-- Provided records follows --

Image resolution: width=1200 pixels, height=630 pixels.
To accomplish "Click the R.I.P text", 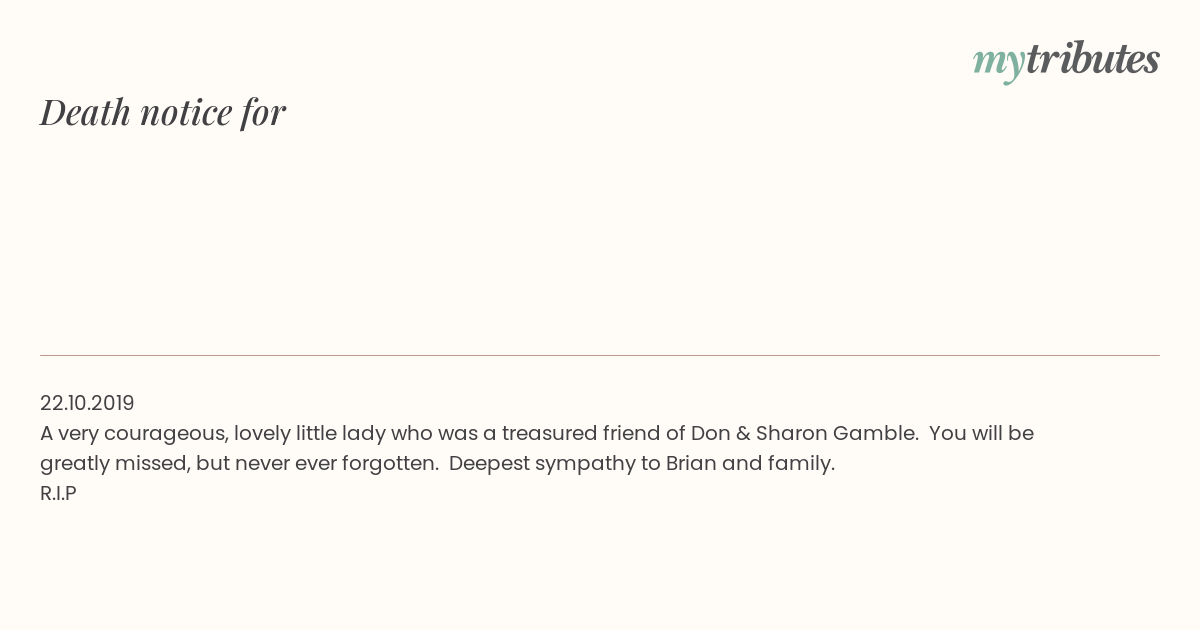I will 58,493.
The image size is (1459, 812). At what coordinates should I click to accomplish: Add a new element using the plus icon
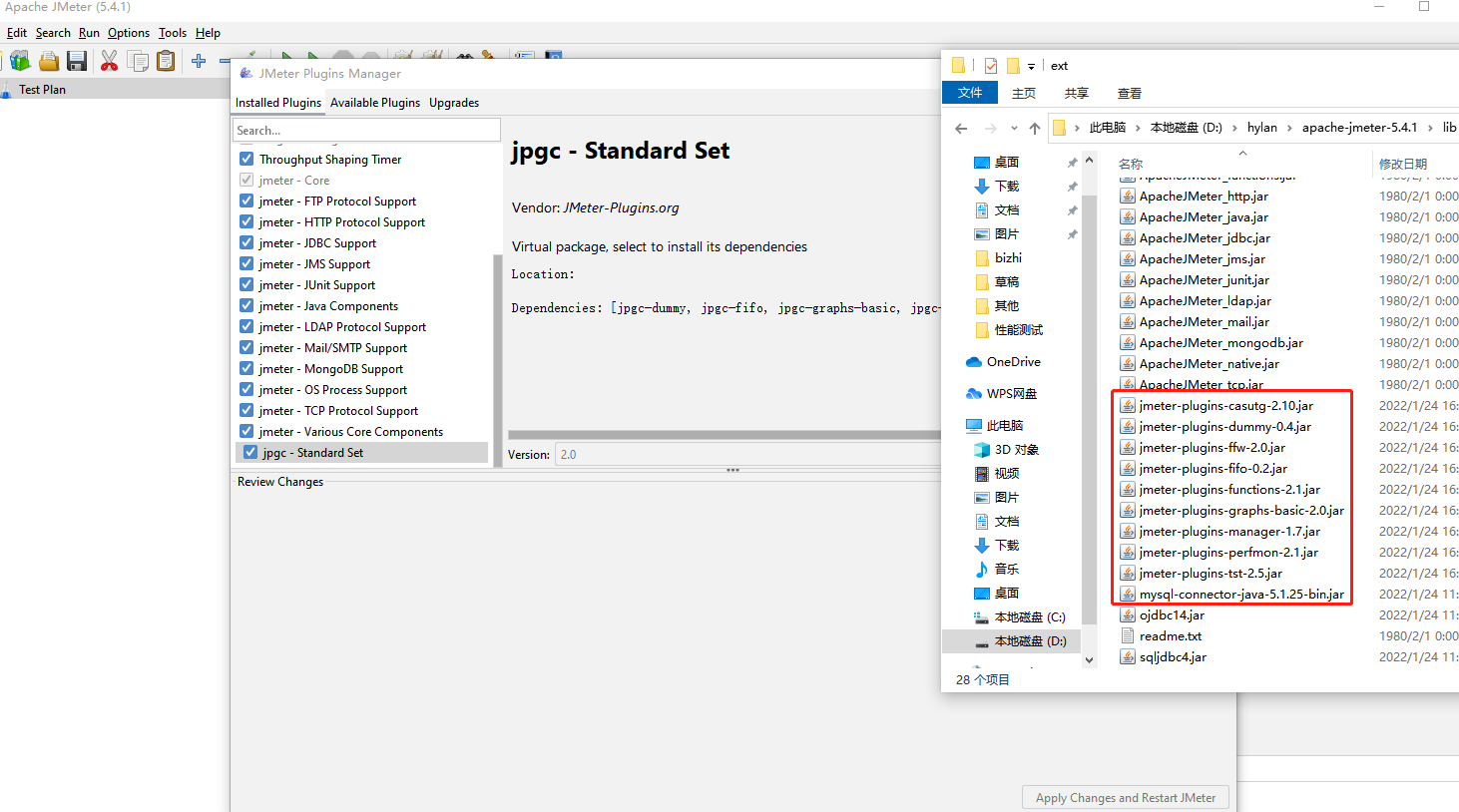click(197, 59)
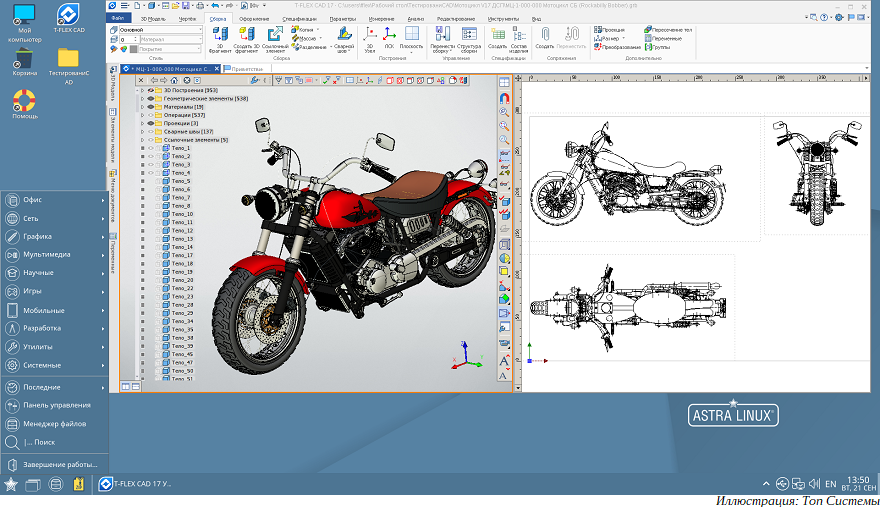Toggle visibility of Геометрические элементы folder

click(x=150, y=98)
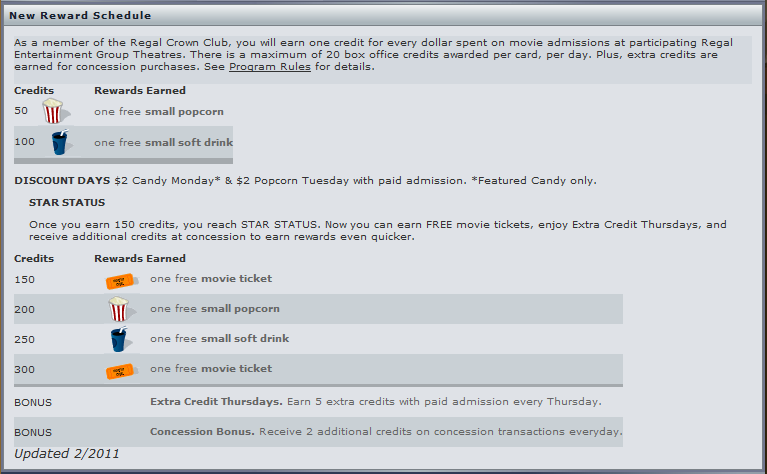Click the 'one free movie ticket' text at 150 credits
The height and width of the screenshot is (474, 767).
pyautogui.click(x=211, y=278)
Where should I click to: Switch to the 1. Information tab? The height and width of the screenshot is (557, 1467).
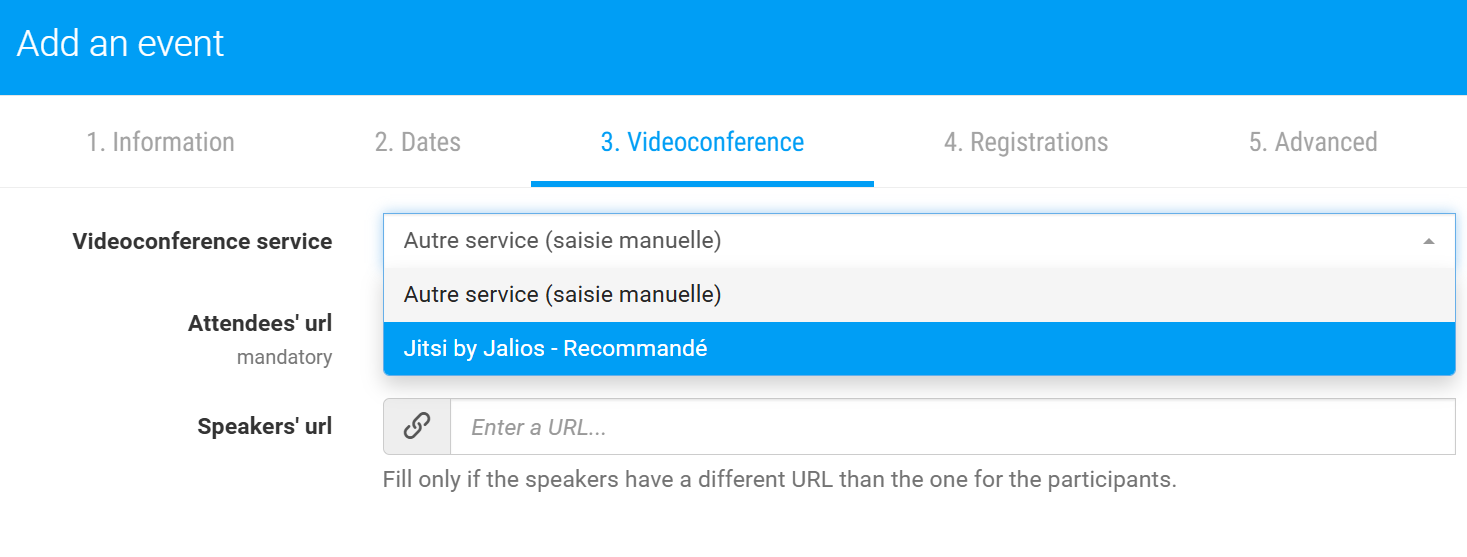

-- Provided records concluded --

**Exercise objective**
Only an exact copy of the lines from the one with "The image size" through the last line of the data above is wanted, and no pictures.

**Solution**
The image size is (1459, 812). At what coordinates should I click to accomplish: Add a new element using the plus icon
click(197, 59)
Toggle visibility of Геометрические элементы folder

click(x=150, y=98)
Click the 'one free movie ticket' text at 150 credits
The height and width of the screenshot is (474, 767).
pyautogui.click(x=211, y=278)
Where should I click to: Switch to the 1. Information tab? The height and width of the screenshot is (557, 1467).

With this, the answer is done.